Development of the B-29 started in 1938. Two years later, the Army Air Corps requested a second new heavy bomber design from the Consolidated Aircraft Company. Dubbed the Model 33, Consolidated developed the new bomber from its successful B-24 Liberator heavy bomber. Later given the military designation XB-32, it was powered by the same 18-cylinder, 2,200-horsepower Wright R-3350 Duplex-Cyclone engines as the B-29. It also had to be pressurized to operate at high altitudes and was armed with 14 remote-controlled .50 caliber machine guns.
The XB-32 made its first flight on September 7, 1942. Improvements were made to the engines and, on March 17, 1943, an initial contract was signed for 300 B-32s. However, development problems persisted and the first XB-32 crashed on takeoff on May 10, 1943. Consolidated was unable to pressurize the aircraft and the Dominator's role was changed from high-altitude bombing to low and medium-altitude bombing. As a result, the remote-controlled turrets were ditched for manual guns and the armament was reduced to 10 .50-cals.

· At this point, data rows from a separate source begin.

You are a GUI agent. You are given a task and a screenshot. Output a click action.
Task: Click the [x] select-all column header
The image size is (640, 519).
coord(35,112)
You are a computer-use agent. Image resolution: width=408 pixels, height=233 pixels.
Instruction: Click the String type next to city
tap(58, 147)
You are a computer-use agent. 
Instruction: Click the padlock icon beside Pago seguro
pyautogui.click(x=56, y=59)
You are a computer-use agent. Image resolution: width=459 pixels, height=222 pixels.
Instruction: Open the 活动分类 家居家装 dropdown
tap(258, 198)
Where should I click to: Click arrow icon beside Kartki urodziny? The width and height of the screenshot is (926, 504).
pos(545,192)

The lower operating ceiling did allow designers to increase the B-32's payload from 16,000 to 20,000 pounds.
By 1944, the Army Air Force placed orders for over 1,500 B-32s. The first production bombers were delivered on September 19 of that year. However, the aircraft crashed upon landing when its nose wheel collapsed. At the same time, the B-29 was already flying combat missions in Asia. Combined with its altitude restriction, the idea of the B-32 being a backup to the B-29 was dropped. Instead, the new heavy bomber was slated to replace the battle-worn B-17s and B-24s of bomb groups redeploying from Europe to the Pacific. However, this idea was also dropped since only five production B-32s were delivered by the end of 1944.

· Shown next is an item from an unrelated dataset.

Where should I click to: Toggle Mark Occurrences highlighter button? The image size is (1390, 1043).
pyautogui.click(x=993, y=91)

In May 1945, three B-32s assigned to the 386th Bombardment Squadron arrived at Clark Field in the Philippines. On May 29, the B-32 flew its first combat mission against a Japanese supply depot in Antatet on the Philippine island of Luzon. In June, the 386th flew multiple bombing missions to Formosa. The squadron completed its transition to the B-32 in July. The next month, they moved from the Philippines to Okinawa and primarily flew photo reconnaissance missions.
Following the Japanese surrender on August 15, 1945, the 386th was assigned to monitor Japan's adherence to the ceasefire and scout routes to Tokyo for the occupation force. On August 17, a flight of B-32s was engaged by Japanese fighters. One Dominator suffered minor damage, but no crew members were injured during the two-hour battle. The next day, 17 Japanese fighters attacked two B-32s and wounded three crew members. Sgt. Anthony Marchione moved to aid one of his wounded comrades when he was killed. Sgt. Marchione was the last American to be killed in air combat during WWII. The attacks on the B-32s led to the removal of propellors from all Japanese aircraft on August 19.
On August 30, 1945, the 386th ceased operations. Production contracts for further B-32s were all canceled on September 8 and production ceased completely by October 12. Just 118 Dominators were built. Most were sent to Arkansas to be scrapped. 38 B-32s were flown to Kingman Army Airfield for disposal. Although pieces like noses and turrets are preserved in museums and private collections, no complete examples of the B-32 survive today.